**Task instructions:** Using the listing below, retype exactly the lines starting at the one with "Over ons (54, 117)" and ending at the one with "[Veni-beurzen voor 21", and include both.
• • •
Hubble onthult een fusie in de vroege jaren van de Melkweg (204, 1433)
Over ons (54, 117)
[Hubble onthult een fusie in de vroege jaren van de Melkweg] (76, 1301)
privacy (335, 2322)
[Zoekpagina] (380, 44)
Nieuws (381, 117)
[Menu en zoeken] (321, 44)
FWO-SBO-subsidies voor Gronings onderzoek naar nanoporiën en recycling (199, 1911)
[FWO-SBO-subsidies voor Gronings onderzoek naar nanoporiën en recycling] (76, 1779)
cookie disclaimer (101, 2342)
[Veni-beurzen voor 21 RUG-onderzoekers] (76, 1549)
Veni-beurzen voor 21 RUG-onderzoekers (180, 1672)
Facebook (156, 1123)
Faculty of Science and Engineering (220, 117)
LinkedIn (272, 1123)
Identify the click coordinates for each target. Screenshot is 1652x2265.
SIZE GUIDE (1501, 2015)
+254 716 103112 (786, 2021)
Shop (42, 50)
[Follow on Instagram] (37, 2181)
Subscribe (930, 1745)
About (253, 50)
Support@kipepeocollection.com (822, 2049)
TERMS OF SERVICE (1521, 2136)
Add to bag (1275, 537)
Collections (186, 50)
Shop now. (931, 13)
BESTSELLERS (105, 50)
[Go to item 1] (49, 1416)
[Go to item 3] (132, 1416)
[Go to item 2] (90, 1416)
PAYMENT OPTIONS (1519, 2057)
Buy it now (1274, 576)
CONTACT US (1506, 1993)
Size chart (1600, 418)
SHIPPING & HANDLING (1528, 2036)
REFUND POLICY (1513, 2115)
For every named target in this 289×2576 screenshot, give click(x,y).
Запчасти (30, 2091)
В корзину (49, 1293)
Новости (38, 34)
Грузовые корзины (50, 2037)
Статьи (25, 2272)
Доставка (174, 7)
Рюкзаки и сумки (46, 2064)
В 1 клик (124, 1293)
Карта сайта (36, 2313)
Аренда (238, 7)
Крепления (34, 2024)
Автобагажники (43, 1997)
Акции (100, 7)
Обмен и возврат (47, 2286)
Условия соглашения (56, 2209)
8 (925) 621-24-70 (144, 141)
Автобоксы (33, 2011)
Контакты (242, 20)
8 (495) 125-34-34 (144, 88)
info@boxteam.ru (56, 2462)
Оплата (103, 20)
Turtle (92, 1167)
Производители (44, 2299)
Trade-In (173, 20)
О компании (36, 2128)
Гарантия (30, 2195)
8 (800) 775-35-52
• • •
**Task response:**
Over ons (54, 117)
[Hubble onthult een fusie in de vroege jaren van de Melkweg] (76, 1301)
privacy (335, 2322)
[Zoekpagina] (380, 44)
Nieuws (381, 117)
[Menu en zoeken] (321, 44)
FWO-SBO-subsidies voor Gronings onderzoek naar nanoporiën en recycling (199, 1911)
[FWO-SBO-subsidies voor Gronings onderzoek naar nanoporiën en recycling] (76, 1779)
cookie disclaimer (101, 2342)
[Veni-beurzen voor 21 RUG-onderzoekers] (76, 1549)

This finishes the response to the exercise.